Stephen B. Roman was a Canadian bulk carrier operating on the Great Lakes owned by Lake Ontario Cement Company. The vessel was initially launched as Fort William in 1965 and owned and operated by Canada Steamship Lines. She carries dry cement to Great Lakes ports, and is named after prominent Canadian mining engineer Stephen Boleslav Roman. The ship was taken out of service in November 2018.

==Description==
The ship as built was 148.9 m long overall and 142.6 m between perpendiculars with a beam of 17.2 m. The ship had a gross register tonnage (GRT) of 6,792 and a deadweight tonnage of 8,245. The ship's depth of hold was 10.8 m. The ship was powered by two Fairbanks Morse 10-cylinder 10-38D8-1/8 diesel engines producing 3330 bhp and two Fairbanks Morse 8-cylinder 8-38-D8-1/8 diesel engines producing 2,664 bhp for a total of 5,994 bhp. The engines drove one screw giving the vessel a maximum speed of 16 kn. As built, the ship had a carrying capacity of 7519 metric ton with a draught of 6.5 m . After conversion, the ship had a mid-summer capacity of 7722 metric ton with a draught of 6.9 m.

==Service history==

The ship was ordered by Canada Steamship Lines (CSL) from Davie Shipbuilding for construction at the yard in Lauzon, Quebec with the yard number 652. Launched on April 24, 1965 as Fort William, the ship was completed in May 1965. Fort William, named for Fort William, Ontario, was initially a package freighter carrying ore pellets, the largest and last one constructed for Canada Steamship Lines. She capsized on September 14, 1965, due to human error when unloading at Montreal, Quebec. Her lower holds were emptied, while her upper decks were heavily loaded. Fort William was carrying 300 tons of calcium carbide which reacted with water to produce acetylene which then exploded. Five sailors were killed. The vessel was salvaged, taken to Davie Shipbuilding and restored to service in May 1966.

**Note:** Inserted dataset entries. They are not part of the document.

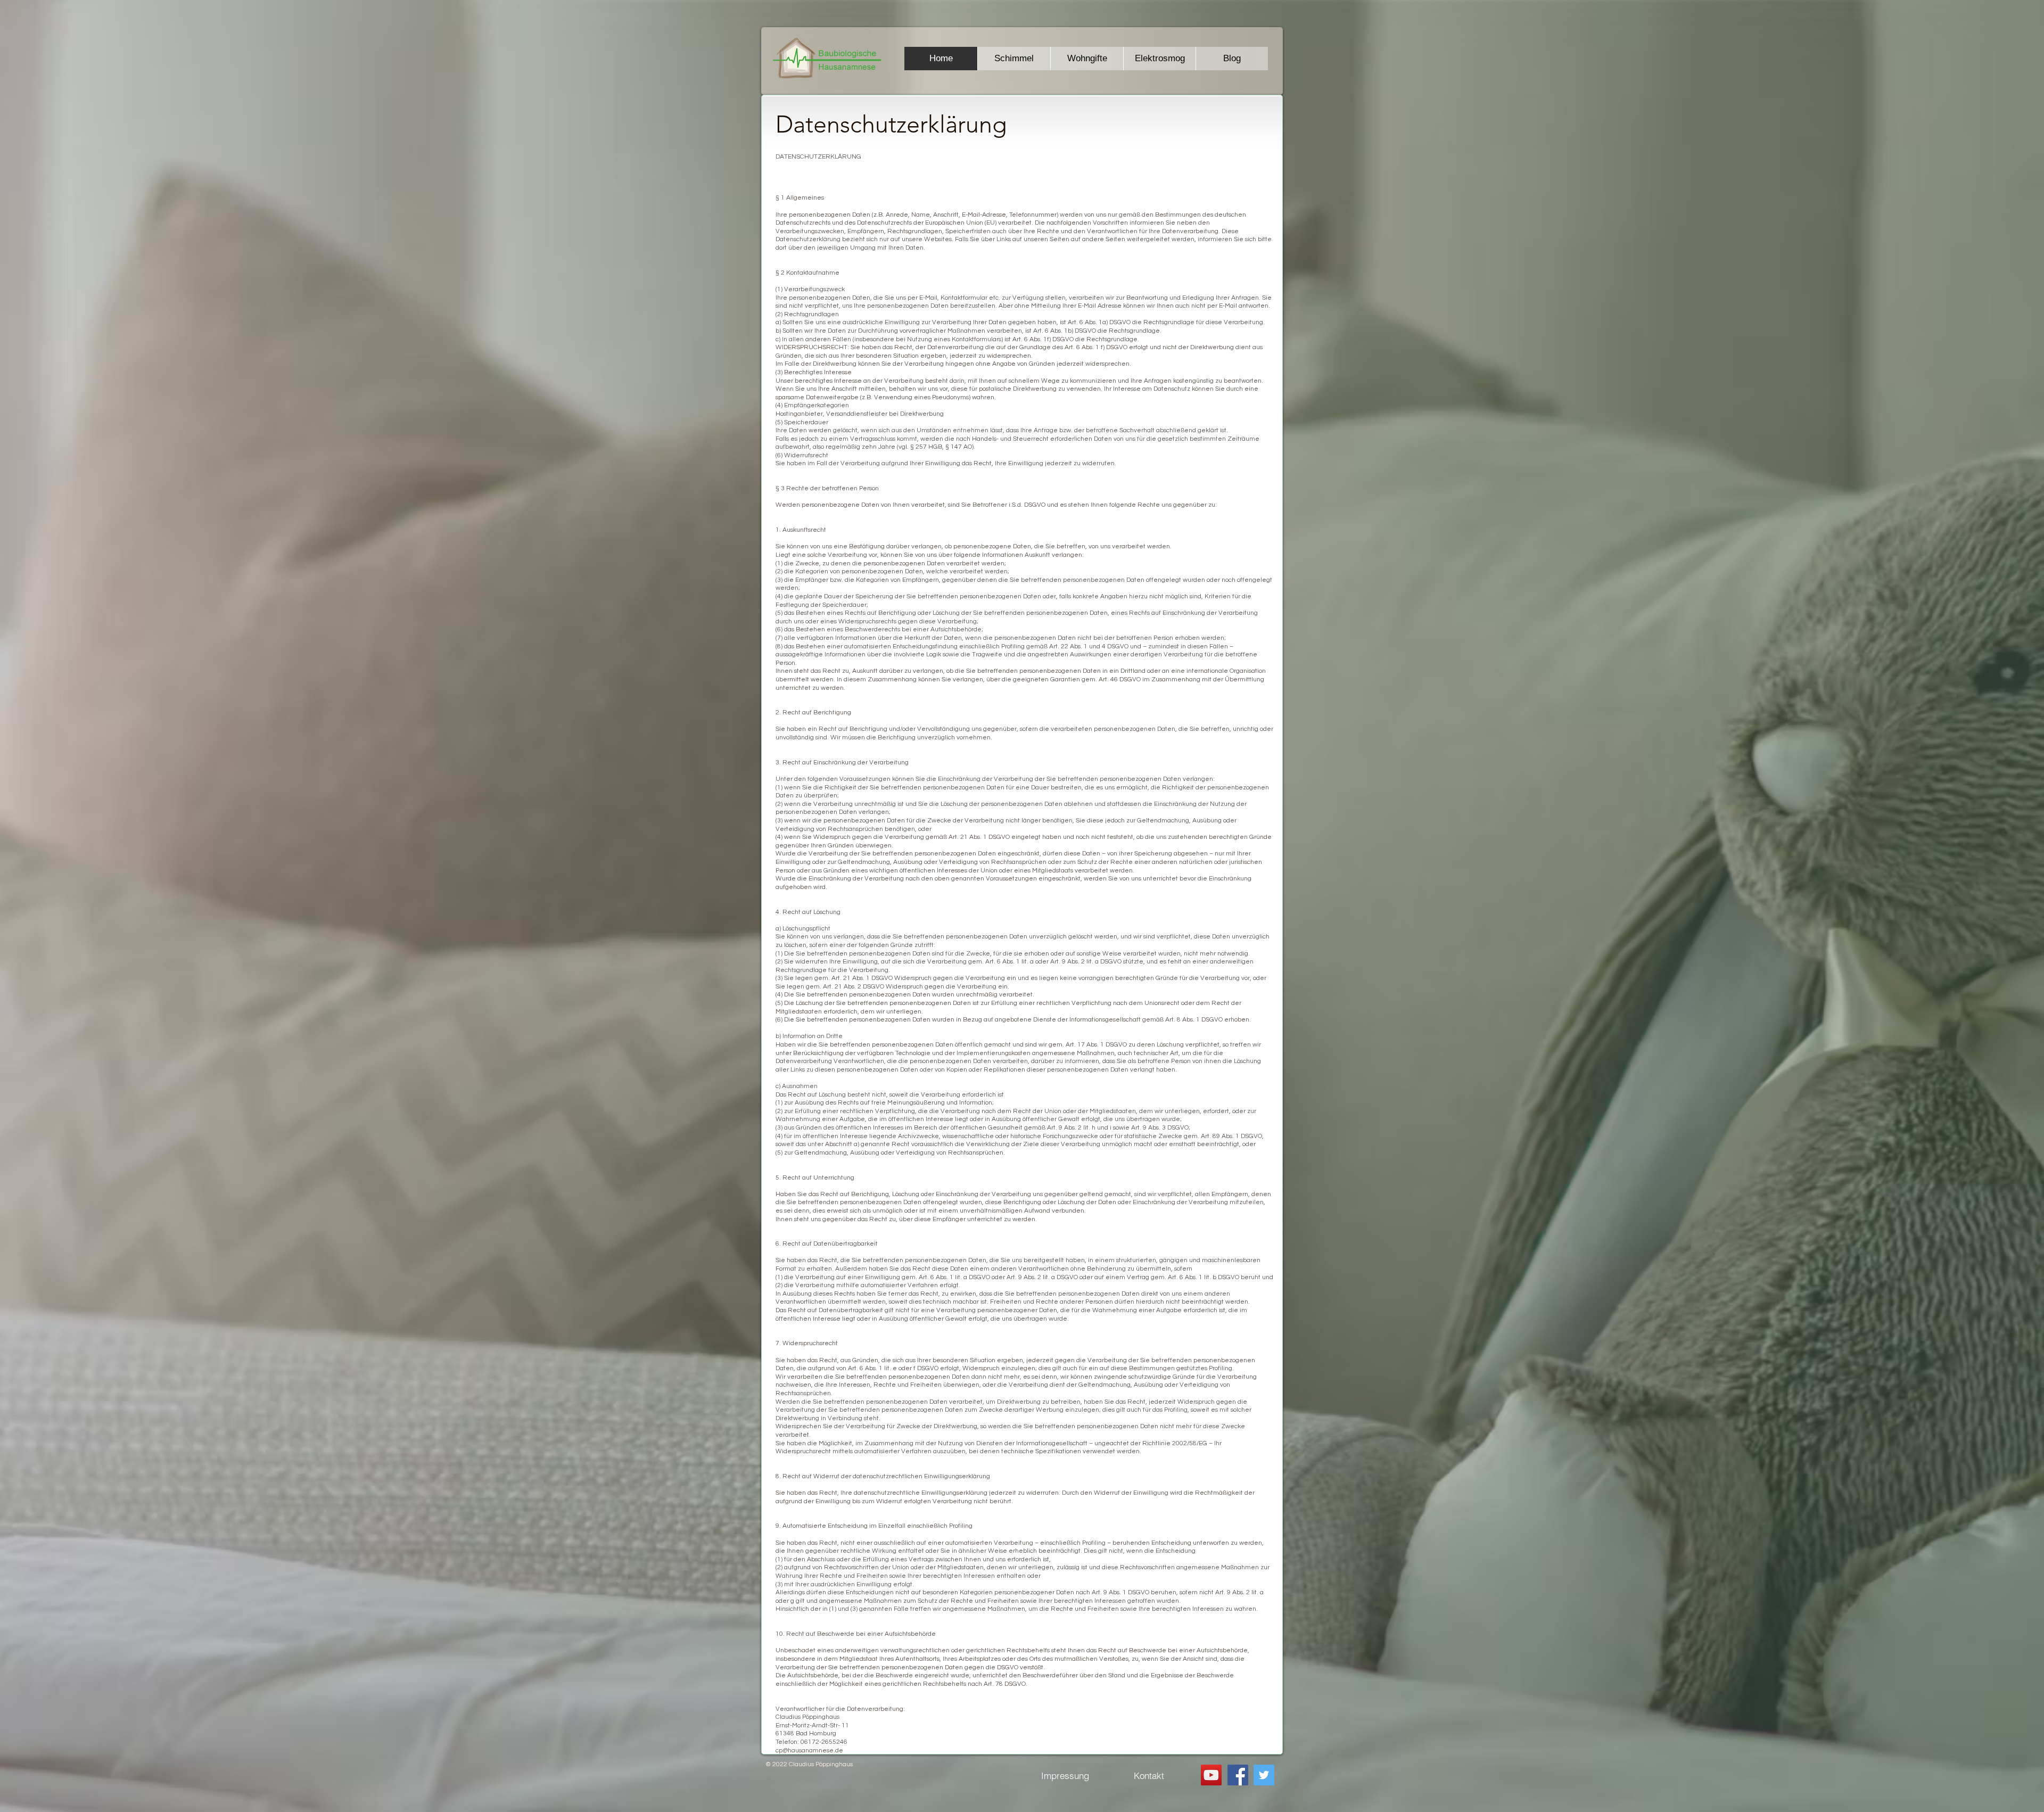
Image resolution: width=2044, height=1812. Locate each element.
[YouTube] (1211, 1775)
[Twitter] (1264, 1775)
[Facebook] (1237, 1775)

Fort William collided with the merchant vessel on August 10, 1967. The two ships collided head-on in Lake Huron, with Fort William only slightly damaged while Paul L. Tietjen was holed in her bow. In 1976, the vessel was transferred to Power Corp of Canada Ltd. Fort William continued in uneventful service until December 17, 1977 when the ship ran aground in Maumee Bay at Toledo, Ohio. Two years later, on October 1, 1979, Fort William struck the Detroit River Light in fog. Fort Williams bow was damaged, and the ship was sent to Thunder Bay, Ontario for repairs at Port Arthur Shipyards.

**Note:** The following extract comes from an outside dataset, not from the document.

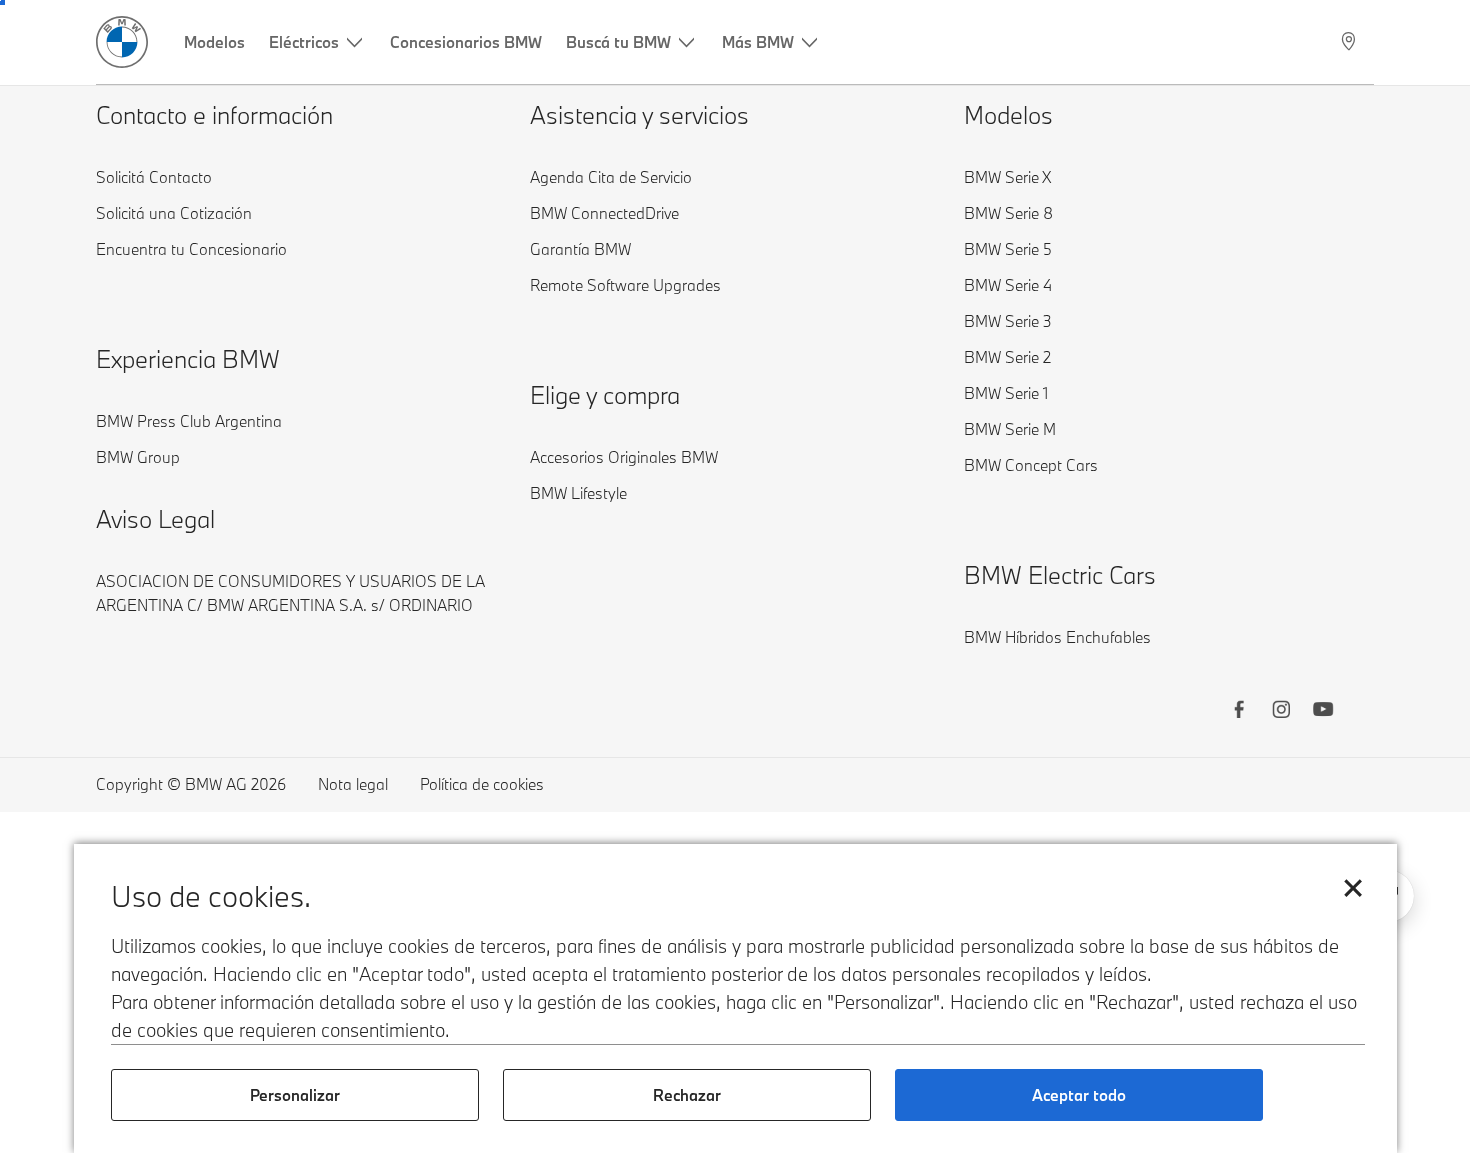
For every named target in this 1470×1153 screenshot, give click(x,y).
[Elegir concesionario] (1350, 42)
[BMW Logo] (122, 42)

Due to increased competition from other methods of transport for packaged goods Fort William was laid up at Hamilton, Ontario in 1981. The vessel was purchased in 1982 by the Lake Ontario Cement Company, now ESSROC Canada, which converted the ship to a self-unloading cement carrier. The ship was renamed Stephen B. Roman in 1983, named for a prominent Canadian mining engineer. In March 2007, the ship ran aground at the mouth of the Genesee River. The ship was unstuck, but silt build-up at the entrance to the port of Rochester, New York prevented the ship from entering. This led to 7,000 shipments of concrete by truck. In 2017, Stephen B. Roman was acquired by McKeil Marine. The purchase was announced on January 19, 2017.

Following her purchase, Stephen B. Roman was laid up in Toronto and remained alongside. Stephen B. Roman was the last of the Fairbanks-Morse-powered lakers and the final former CSL package freight fleet ship in service. In November 2018, the ship was officially taken out of service and sent to a scrapyard in Aliağa, Turkey.Stephen B. Roman was reflagged Saint Vincent and the Grenadines and sailed to Turkey under her own power. On December 18 the ship was beached to be broken up.